意識を消しても人間はなんともなく生活できるみたいで。
いやいや、またこのテーマですか。と言われるかもしれません。
最近「人間には意識は実は必要ない」というテーマをよく取り上げてばかりかもしれない。
違うのは、この薬を使いすぎると、戻った時に別の人格になってしまうこと。そう、戻ってはきます。元通りになります。

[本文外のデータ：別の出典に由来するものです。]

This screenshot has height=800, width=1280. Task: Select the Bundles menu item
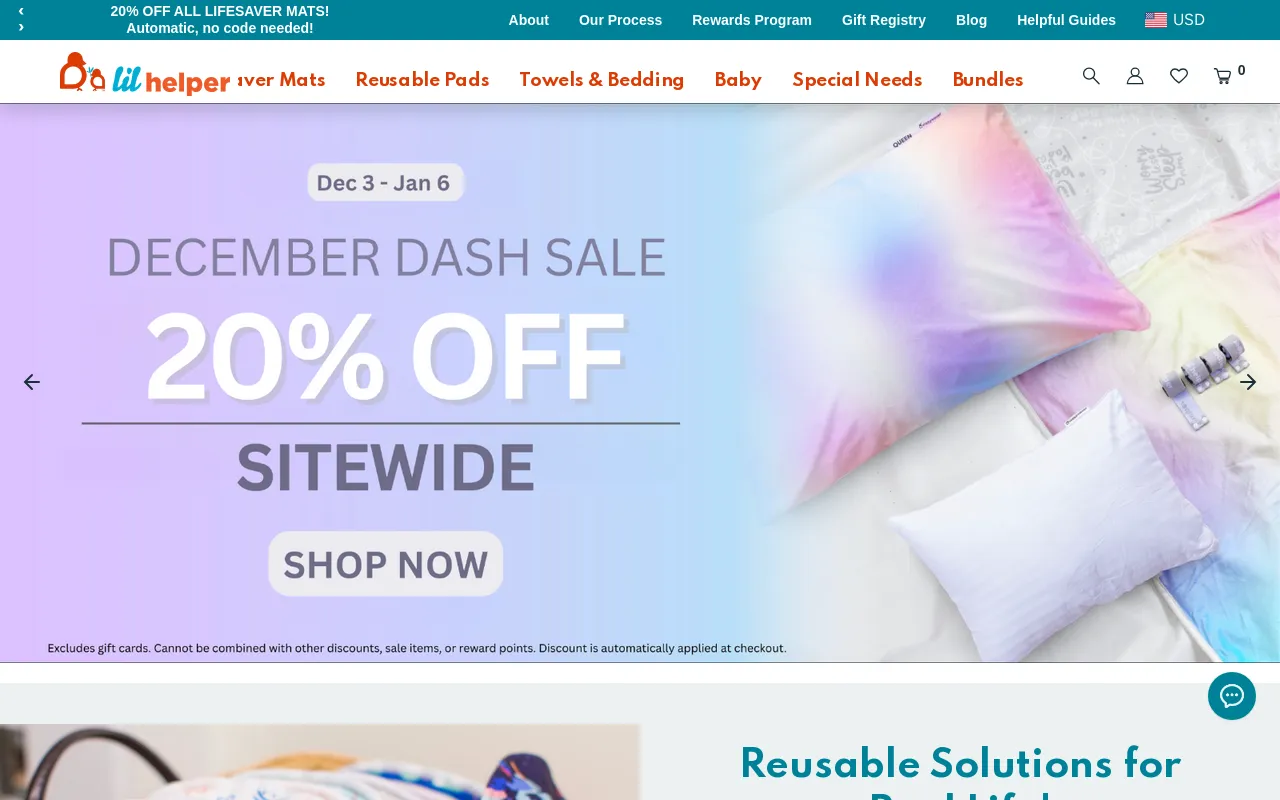[x=988, y=80]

ただし過去の人格は永久に消えてしまい、まったく新しい別の自分になってしまいます。
当然ながら周りはそれを認めてくれません。でも本人は過去の自分ではありません。
それはともかく、これはSFよりのSF、ではなく小説よりのSF、というテイストです。
物語の方に軸足を置いてるんですね。
別人格になった少女と、その少女をかつての自分たちの娘だとみる両親との、どうにかして関係性を再構築していくお話。
そしてビターエンドです。
そこがいい!
嘘ついてない感じがいい!
(ぐにゃり)と、心がたわむ音がどこからか聞こえてきます。
若者の皆さん、この結末を読むと大人になれます。
大人の階段を上りましょう。変な意味じゃないですよ。
この短編集では他にグレッグ・イーガンの「暗黒整数」も載ってます。
イーガンはなぜか私と相性が悪いのですが、これは気持ちよかったです。
あとは最近では急速に勢いをましている中国SFが一本。
これはその初期のころの作品なのでしょうが、パニックもので意外な面白さがありました。
タイトルは「地火」だったかな。
ネットフリックスで映像化された「ジーマブルー」
犬と猫が人工知性を獲得してご主人を助けにいく怪盗もの「懐かしき主人の声」
うーん、後はきっと時間が経ったらわすれちゃうかな。
今回は短編集の紹介でした。
あまり盛り上がらなかったような気がする。
完全なアンソロジーは振り幅が大きすぎるかも。
ただその分、思いっきりふりまわすので総合的な当たり確率は高いのかもしれません。
私にはこのうちの一本がメガヒットしました。